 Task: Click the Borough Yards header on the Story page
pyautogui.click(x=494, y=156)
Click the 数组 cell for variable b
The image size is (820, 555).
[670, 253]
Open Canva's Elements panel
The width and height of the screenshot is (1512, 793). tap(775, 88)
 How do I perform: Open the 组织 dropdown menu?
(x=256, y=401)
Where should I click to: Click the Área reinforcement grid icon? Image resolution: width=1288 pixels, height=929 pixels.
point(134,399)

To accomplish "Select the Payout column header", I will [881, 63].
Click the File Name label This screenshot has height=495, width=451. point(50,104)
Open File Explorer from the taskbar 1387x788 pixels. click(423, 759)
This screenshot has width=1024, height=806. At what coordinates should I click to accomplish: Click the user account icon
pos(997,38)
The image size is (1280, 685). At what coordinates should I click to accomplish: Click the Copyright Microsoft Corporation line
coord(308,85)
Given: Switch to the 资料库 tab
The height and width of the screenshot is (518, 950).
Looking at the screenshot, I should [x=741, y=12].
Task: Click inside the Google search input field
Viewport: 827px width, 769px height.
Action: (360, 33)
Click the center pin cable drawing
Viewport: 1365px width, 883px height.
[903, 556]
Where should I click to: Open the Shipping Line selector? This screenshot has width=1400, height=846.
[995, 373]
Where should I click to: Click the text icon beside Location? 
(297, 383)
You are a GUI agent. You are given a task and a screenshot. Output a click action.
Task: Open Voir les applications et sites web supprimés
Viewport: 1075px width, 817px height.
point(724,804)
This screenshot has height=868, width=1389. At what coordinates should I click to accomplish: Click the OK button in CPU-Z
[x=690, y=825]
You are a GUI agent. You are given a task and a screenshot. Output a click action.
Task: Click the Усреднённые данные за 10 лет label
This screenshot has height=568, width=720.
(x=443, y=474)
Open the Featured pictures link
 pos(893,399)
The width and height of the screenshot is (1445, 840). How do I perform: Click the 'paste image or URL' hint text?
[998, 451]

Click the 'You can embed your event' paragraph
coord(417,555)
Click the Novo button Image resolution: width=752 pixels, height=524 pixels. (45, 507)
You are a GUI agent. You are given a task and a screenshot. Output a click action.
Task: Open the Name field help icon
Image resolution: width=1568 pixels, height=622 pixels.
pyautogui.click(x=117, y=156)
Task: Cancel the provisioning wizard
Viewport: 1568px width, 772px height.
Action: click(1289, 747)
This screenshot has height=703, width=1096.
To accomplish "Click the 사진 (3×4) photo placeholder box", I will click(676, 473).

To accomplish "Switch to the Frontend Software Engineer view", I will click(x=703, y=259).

*****

• BRIEF
Output every line of the listing above, from the line containing "Task: Click inside" down to the line containing "pos(893,399)", both included, as a numbered list without blank lines.

• OUTPUT BELOW
1. Task: Click inside the Google search input field
2. Viewport: 827px width, 769px height.
3. Action: (360, 33)
4. Click the center pin cable drawing
5. Viewport: 1365px width, 883px height.
6. [903, 556]
7. Where should I click to: Open the Shipping Line selector? This screenshot has width=1400, height=846.
8. [995, 373]
9. Where should I click to: Click the text icon beside Location? 
10. (297, 383)
11. You are a GUI agent. You are given a task and a screenshot. Output a click action.
12. Task: Open Voir les applications et sites web supprimés
13. Viewport: 1075px width, 817px height.
14. point(724,804)
15. This screenshot has height=868, width=1389. At what coordinates should I click to accomplish: Click the OK button in CPU-Z
16. [x=690, y=825]
17. You are a GUI agent. You are given a task and a screenshot. Output a click action.
18. Task: Click the Усреднённые данные за 10 лет label
19. This screenshot has height=568, width=720.
20. (x=443, y=474)
21. Open the Featured pictures link
22.  pos(893,399)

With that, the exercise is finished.